Intrathecal Baclofen Therapy in Patients With Multiple Sclerosis: Improved Outcomes and Reduced Costs Through Identification of Catheter Malfunction.Neuromodulation. 2019 Oct; 22(7):839-842.N
Two patients previously implanted with intrathecal Baclofen (ITB) pumps for management of intractable spasticity due to multiple sclerosis (MS) were referred to our center for ongoing management of their spasticity. Initial evaluation of these patients revealed high levels of spasticity in the presence of ITB doses 10 times the average daily dose of our other MS patients.
High doses of ITB required frequent clinical visits and result in high drug and procedure costs.
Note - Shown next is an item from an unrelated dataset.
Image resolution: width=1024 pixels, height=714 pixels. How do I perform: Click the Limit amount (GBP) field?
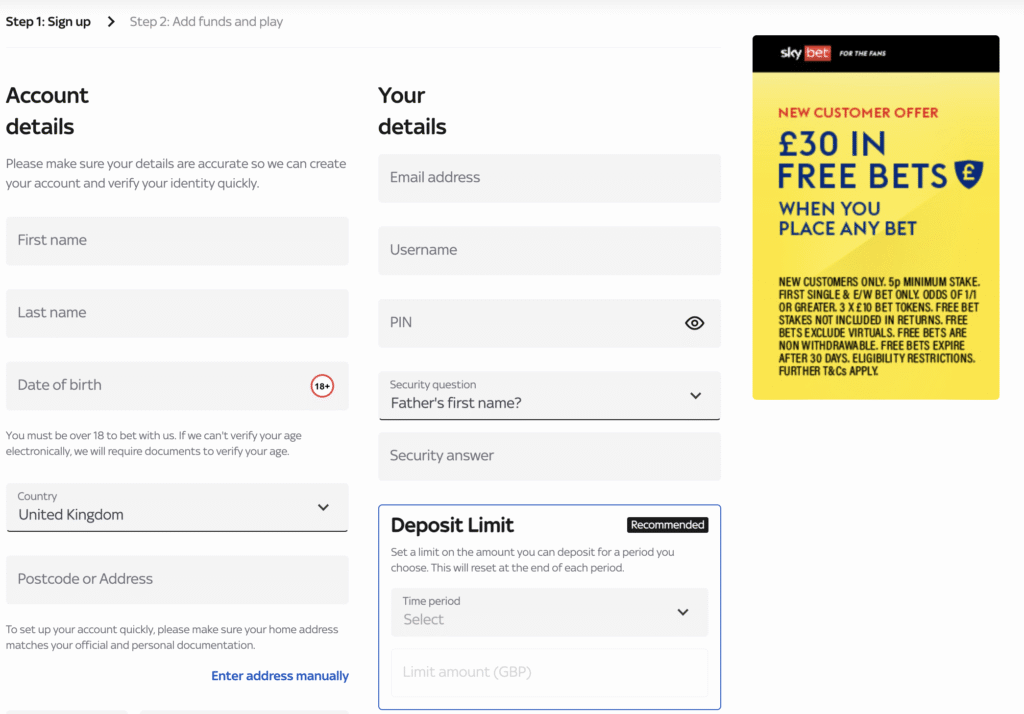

Both patients' daily doses were greater than 1000 mcg/day resulting in clinical visits every 1-2 months with drug and procedure costs ranging from 16 to 23 thousand dollars annually based on Medicare national average pricing for physician's office. Of the 59 MS patients receiving ITB therapy at our institution, the mean, median, and mode daily doses for ITB are 184, 115, and 159 mcg/day, respectively. The high ITB doses in these patients and poor spasticity control raised suspicion for pump/catheter malfunction and prompted immediate troubleshooting.
One patient's catheter was found to be disconnected from the pump and the other's catheter tip was outside the intrathecal space. In both cases, the patients were not receiving the therapy. After pump/catheter replacement, both patients received excellent clinical benefits from ITB at significantly lower daily doses. This reduction in dose resulted in decreased frequency of medication refills (twice annually) which resulted in decreased cost of care (12-19 thousand dollars savings annually per patient).
These cases illustrate the need for early ITB pump troubleshooting to identify catheter problems, improve efficacy, and avoid unnecessary healthcare costs.